• TASK TO CARRY OUT: Rewrite the items from the line that contains "This screenshot has height=828, width=763." through the line that contains "Looking at the screenshot, I should pyautogui.click(x=32, y=8).", inclusive, replacing "Viewport" with "Screen area" and leaving everything else unchanged.

START RECORDS FOR THIS EXERCISE

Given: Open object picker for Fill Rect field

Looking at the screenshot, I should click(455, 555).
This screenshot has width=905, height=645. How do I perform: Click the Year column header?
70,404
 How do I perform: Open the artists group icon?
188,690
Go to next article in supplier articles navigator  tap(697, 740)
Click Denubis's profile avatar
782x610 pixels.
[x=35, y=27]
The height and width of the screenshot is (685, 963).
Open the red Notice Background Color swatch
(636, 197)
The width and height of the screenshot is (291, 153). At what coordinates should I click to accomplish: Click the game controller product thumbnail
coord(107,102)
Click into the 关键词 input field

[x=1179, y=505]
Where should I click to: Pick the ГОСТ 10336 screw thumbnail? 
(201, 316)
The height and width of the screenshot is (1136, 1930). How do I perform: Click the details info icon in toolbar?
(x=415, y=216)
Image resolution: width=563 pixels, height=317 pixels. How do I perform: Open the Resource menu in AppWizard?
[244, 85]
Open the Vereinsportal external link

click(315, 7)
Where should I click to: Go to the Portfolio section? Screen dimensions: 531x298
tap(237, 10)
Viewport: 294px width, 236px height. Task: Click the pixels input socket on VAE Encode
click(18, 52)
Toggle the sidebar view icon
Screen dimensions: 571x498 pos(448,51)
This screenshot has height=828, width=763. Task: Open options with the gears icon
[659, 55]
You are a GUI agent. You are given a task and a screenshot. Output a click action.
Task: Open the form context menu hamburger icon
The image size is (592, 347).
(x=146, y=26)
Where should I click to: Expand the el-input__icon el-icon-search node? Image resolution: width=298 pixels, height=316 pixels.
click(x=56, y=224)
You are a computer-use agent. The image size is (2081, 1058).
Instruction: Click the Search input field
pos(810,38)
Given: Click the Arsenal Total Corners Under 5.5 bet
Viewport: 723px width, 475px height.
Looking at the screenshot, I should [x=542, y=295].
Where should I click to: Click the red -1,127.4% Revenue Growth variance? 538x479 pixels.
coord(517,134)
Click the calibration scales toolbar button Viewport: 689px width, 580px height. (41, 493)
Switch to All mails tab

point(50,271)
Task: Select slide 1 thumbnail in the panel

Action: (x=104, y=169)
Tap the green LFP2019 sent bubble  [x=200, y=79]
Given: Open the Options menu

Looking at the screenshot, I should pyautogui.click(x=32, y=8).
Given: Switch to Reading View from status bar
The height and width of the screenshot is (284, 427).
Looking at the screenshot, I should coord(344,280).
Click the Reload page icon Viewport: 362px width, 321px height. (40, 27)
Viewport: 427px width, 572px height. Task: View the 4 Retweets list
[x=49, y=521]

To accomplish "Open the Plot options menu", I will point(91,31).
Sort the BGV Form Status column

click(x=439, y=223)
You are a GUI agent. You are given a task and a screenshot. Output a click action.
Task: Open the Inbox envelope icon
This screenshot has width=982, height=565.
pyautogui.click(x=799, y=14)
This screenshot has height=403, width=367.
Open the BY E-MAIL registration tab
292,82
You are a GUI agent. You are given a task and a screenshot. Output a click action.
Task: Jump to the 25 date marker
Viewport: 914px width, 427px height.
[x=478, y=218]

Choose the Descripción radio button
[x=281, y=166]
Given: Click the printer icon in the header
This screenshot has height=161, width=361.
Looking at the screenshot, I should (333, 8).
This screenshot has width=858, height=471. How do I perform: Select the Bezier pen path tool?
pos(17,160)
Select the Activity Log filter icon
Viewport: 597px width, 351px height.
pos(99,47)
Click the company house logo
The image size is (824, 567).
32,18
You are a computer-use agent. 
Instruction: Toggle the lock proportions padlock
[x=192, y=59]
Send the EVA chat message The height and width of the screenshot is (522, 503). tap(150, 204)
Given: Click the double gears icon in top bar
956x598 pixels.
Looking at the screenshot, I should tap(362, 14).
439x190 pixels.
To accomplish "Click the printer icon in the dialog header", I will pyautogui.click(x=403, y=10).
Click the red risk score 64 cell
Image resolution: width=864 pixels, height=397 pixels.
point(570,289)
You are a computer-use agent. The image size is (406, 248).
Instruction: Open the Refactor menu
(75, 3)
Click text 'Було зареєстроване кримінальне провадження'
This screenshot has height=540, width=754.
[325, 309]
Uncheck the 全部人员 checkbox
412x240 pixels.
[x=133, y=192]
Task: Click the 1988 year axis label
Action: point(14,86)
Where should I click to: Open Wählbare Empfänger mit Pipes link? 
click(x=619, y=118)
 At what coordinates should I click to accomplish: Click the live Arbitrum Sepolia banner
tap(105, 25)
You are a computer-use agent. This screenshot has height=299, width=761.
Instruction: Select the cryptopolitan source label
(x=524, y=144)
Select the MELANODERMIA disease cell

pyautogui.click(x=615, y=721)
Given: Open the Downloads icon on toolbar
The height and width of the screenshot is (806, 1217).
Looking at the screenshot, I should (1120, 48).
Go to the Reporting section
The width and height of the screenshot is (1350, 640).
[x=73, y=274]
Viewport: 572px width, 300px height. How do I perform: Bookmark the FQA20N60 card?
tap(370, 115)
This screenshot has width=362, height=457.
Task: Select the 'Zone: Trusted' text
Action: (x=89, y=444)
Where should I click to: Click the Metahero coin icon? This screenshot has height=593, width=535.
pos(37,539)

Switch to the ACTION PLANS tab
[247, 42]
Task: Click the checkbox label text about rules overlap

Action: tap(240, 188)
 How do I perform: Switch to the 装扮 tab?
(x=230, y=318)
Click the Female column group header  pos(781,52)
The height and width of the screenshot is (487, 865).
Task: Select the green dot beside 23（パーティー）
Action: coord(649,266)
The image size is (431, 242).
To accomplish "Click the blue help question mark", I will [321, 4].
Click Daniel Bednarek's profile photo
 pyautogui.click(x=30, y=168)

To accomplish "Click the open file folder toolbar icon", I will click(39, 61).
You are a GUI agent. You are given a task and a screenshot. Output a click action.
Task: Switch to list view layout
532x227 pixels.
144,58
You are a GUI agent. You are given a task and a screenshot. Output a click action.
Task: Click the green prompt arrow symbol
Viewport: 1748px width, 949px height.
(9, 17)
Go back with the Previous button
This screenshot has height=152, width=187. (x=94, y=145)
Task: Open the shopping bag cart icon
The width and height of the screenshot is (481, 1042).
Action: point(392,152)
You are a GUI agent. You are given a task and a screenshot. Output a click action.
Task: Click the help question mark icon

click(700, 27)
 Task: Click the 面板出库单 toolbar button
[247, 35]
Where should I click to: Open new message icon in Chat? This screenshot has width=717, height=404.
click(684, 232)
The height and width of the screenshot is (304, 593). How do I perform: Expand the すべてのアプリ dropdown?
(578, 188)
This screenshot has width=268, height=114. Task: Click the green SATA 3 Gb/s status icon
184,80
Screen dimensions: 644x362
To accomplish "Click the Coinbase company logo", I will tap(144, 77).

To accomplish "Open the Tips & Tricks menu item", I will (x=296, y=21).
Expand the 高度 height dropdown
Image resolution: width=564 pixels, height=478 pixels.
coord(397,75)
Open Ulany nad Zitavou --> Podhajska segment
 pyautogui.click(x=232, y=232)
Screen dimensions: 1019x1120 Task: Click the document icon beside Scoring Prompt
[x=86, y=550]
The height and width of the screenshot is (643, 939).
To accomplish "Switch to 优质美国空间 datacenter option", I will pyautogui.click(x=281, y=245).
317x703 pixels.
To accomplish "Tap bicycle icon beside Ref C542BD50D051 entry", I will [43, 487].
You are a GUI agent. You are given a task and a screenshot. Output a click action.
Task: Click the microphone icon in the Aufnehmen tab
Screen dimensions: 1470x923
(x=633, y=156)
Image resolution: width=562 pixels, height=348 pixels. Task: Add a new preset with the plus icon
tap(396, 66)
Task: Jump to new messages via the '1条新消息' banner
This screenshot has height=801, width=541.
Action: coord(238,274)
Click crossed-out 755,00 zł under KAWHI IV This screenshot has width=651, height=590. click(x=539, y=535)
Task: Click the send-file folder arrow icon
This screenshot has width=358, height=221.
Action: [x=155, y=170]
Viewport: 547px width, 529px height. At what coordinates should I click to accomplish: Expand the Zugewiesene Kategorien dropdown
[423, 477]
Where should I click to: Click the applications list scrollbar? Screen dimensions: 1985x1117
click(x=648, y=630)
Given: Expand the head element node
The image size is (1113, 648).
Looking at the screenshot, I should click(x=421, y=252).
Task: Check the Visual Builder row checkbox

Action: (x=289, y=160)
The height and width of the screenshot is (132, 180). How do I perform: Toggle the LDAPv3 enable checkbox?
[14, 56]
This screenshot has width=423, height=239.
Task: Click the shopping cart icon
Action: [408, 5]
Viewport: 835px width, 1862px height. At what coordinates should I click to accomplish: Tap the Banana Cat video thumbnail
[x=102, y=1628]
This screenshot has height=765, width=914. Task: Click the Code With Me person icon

END RECORDS FOR THIS EXERCISE

• FINAL ANSWER:
This screenshot has height=828, width=763. Task: Open options with the gears icon
[659, 55]
You are a GUI agent. You are given a task and a screenshot. Output a click action.
Task: Open the form context menu hamburger icon
The image size is (592, 347).
(x=146, y=26)
Where should I click to: Expand the el-input__icon el-icon-search node? Image resolution: width=298 pixels, height=316 pixels.
click(x=56, y=224)
You are a computer-use agent. The image size is (2081, 1058).
Instruction: Click the Search input field
pos(810,38)
Given: Click the Arsenal Total Corners Under 5.5 bet
Screen area: 723px width, 475px height.
Looking at the screenshot, I should [x=542, y=295].
Where should I click to: Click the red -1,127.4% Revenue Growth variance? 538x479 pixels.
coord(517,134)
Click the calibration scales toolbar button Screen area: 689px width, 580px height. (41, 493)
Switch to All mails tab

point(50,271)
Task: Select slide 1 thumbnail in the panel

Action: (x=104, y=169)
Tap the green LFP2019 sent bubble  [x=200, y=79]
Given: Open the Options menu

Looking at the screenshot, I should pyautogui.click(x=32, y=8).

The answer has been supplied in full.